For instance, a heat pump or a chiller can use cheap, surplus electricity to charge heat or cold into a thermal energy storage. In doing so, one have created a flexible coupling of thermal and electricity sectors that can help minimize renewables curtailment when the power grid is limited.

KTH's Department of Energy Technology has long been strong in heat pumps and their systems. It was its reputation and Sweden's status in sustainability that attracted Saman here fifteen years ago. With a bachelor's degree from University of Moratuwa in Sri Lanka, she applied for a master's degree in sustainable technology at KTH, followed by a PhD and then a postdoc. Now she has recently been appointed assistant professor, but it is not the status she strives for.

"In addition to a larger workload, I also get more formal support to focus on my field. By teaching and supervising students, I believe that we can influence the climate in a positive direction together. We have a lot to learn from each other. At least, that is what drives me”.

Decision-makers need to see the big picture

Saman talks about her desire to continue researching and teaching for the sake of the environment.

“When I read the IPCC's latest report, which stated that we were far behind the global goals, I was extremely moved. I felt that we as scientists had failed to communicate our knowledge and to contribute sufficiently”.

:::

→ Written request A:
Answer these questions about the excerpt on Saman's research, one per line, marked to match.
(i) From which university did Saman receive her bachelor's degree?
(ii) How many years ago did Saman come to KTH?
(iii) Which report left Saman extremely moved?
→ Written request B: Write the next paragraph of the excerpt on Saman's research, picking up right after its final sentence.

→ Information provided:
:::

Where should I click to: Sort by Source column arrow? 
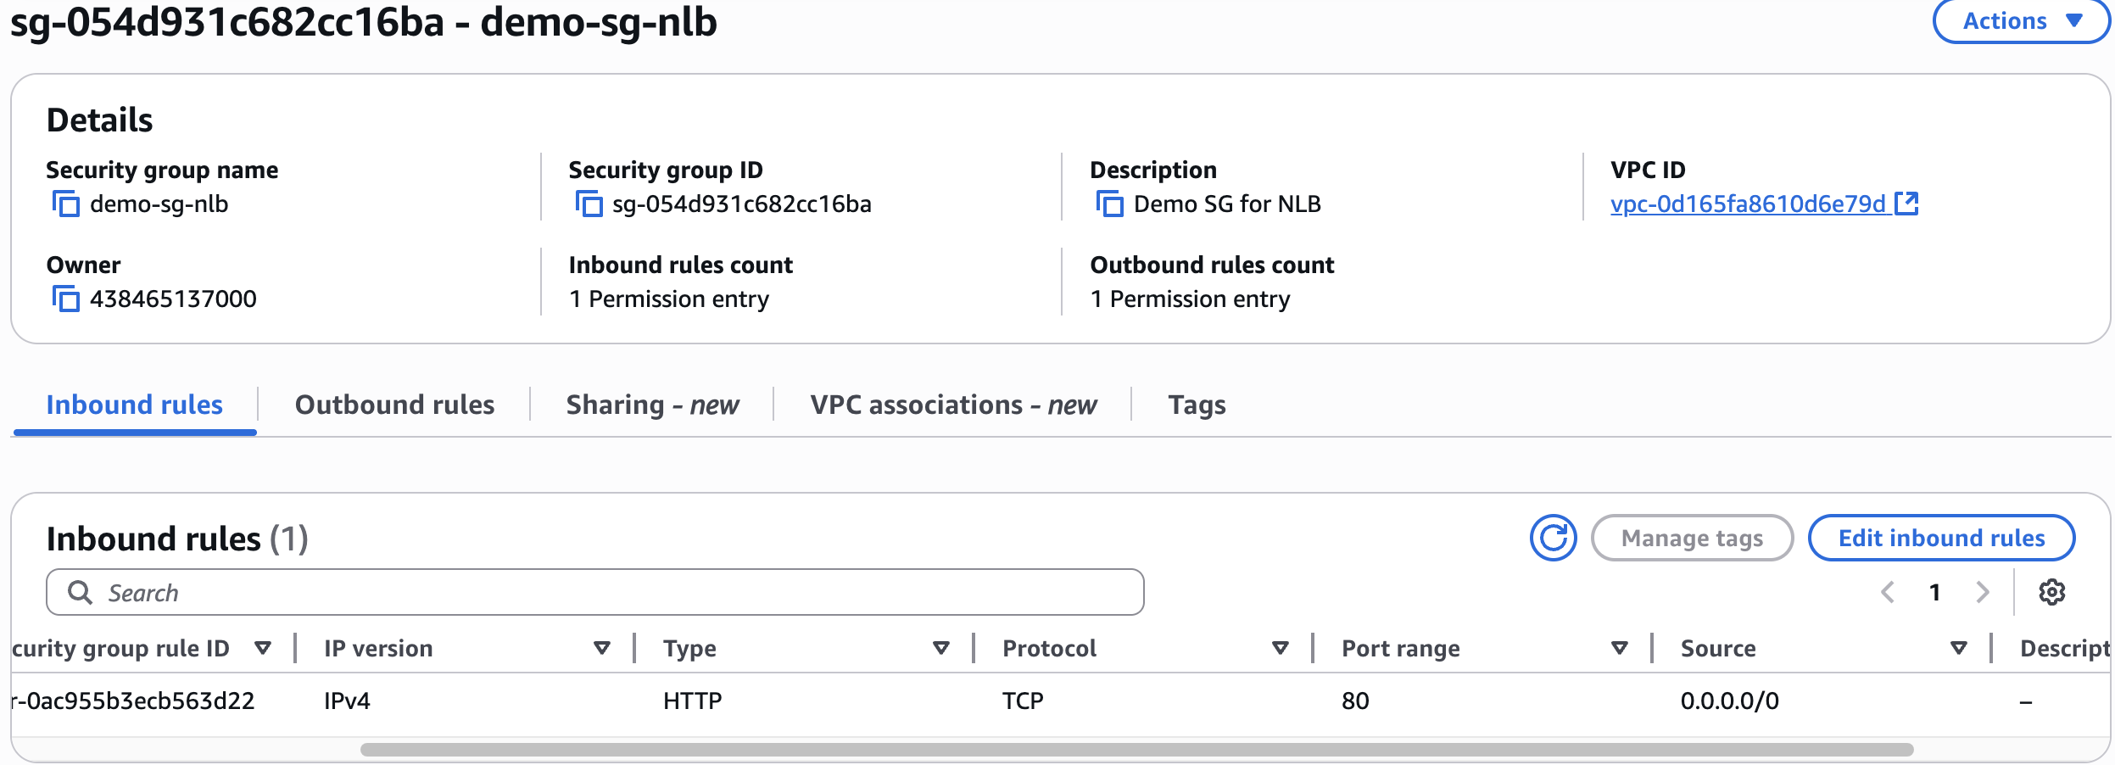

:::

→ Task answer A:
(i) University of Moratuwa in Sri Lanka
(ii) Fifteen years ago
(iii) The IPCC's latest report

→ Task answer B:
“I wish policy makers would recognize the flexible couplings between thermal energy and electric power and invest in it. We cannot just rely on electrification when heating is such a big part of the problem. We need to look at the large picture”.

And Saman is really pulling her weight. Last autumn, they had a container at KTH where she and her colleagues tested how a technology mix with sorption thermal energy storage could work in different climate conditions, including the Nordics. She is also involved in certain Annexes and Tasks related to thermal energy storage within the Energy Storage technology collaboration program commissioned within the International Energy Agency (IEA). 

"It is my duty as a researcher to disseminate as much knowledge as possible to students, other research colleagues and the outside world," says Saman. "I will continue to do so”.